What the exercise asks — Output the lines of the listing below as a Markdown table with the columns "Nr" and "Line". Start with the line that contains "This screenshot has" and go on through the line that contains "Viewport: 700px width, 411px", leaving out blank lines and pictures.

Material for the task —
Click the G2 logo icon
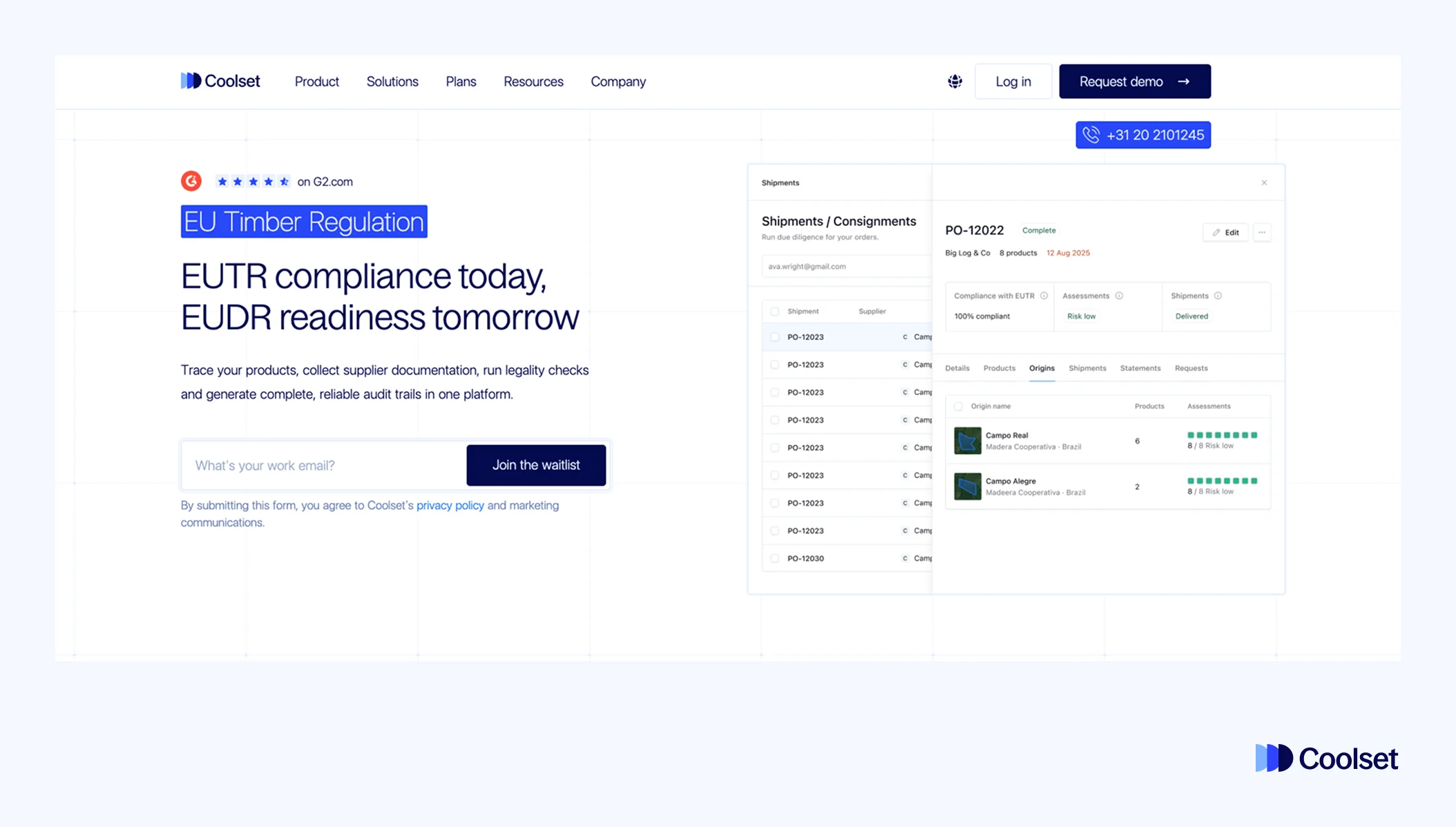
---
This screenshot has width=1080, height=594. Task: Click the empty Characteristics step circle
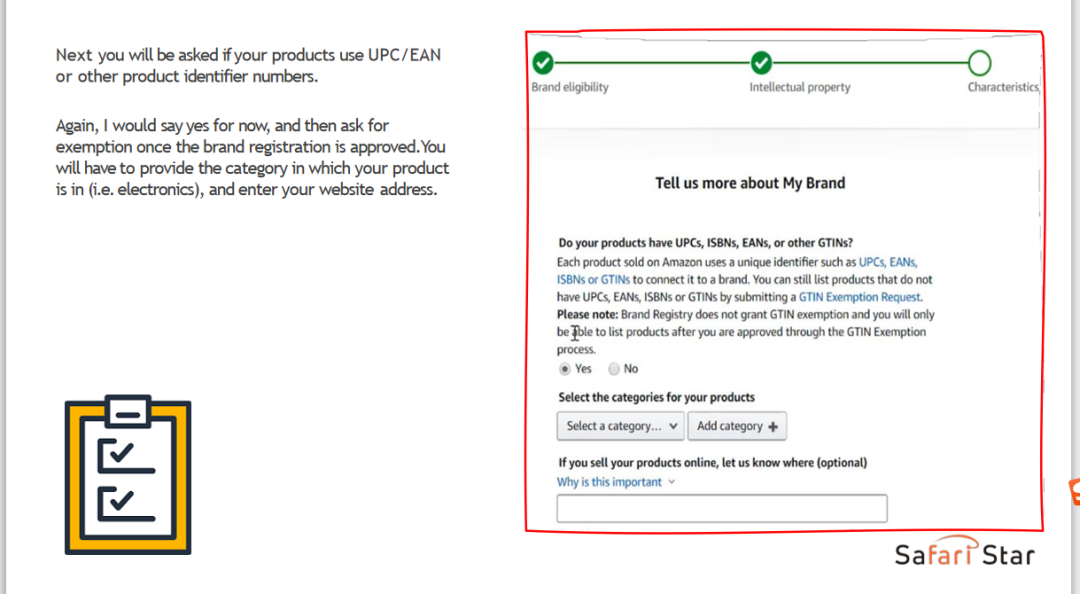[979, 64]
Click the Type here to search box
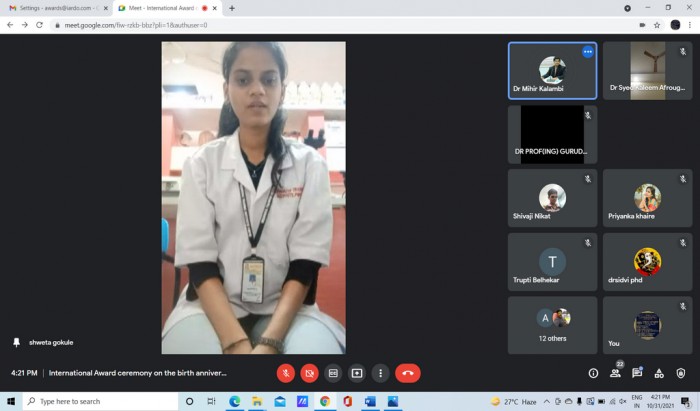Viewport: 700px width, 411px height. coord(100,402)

Written response —
| Nr | Line |
|---|---|
| 1 | This screenshot has width=1080, height=594. Task: Click the empty Characteristics step circle |
| 2 | [979, 64] |
| 3 | Click the Type here to search box |
| 4 | Viewport: 700px width, 411px height. coord(100,402) |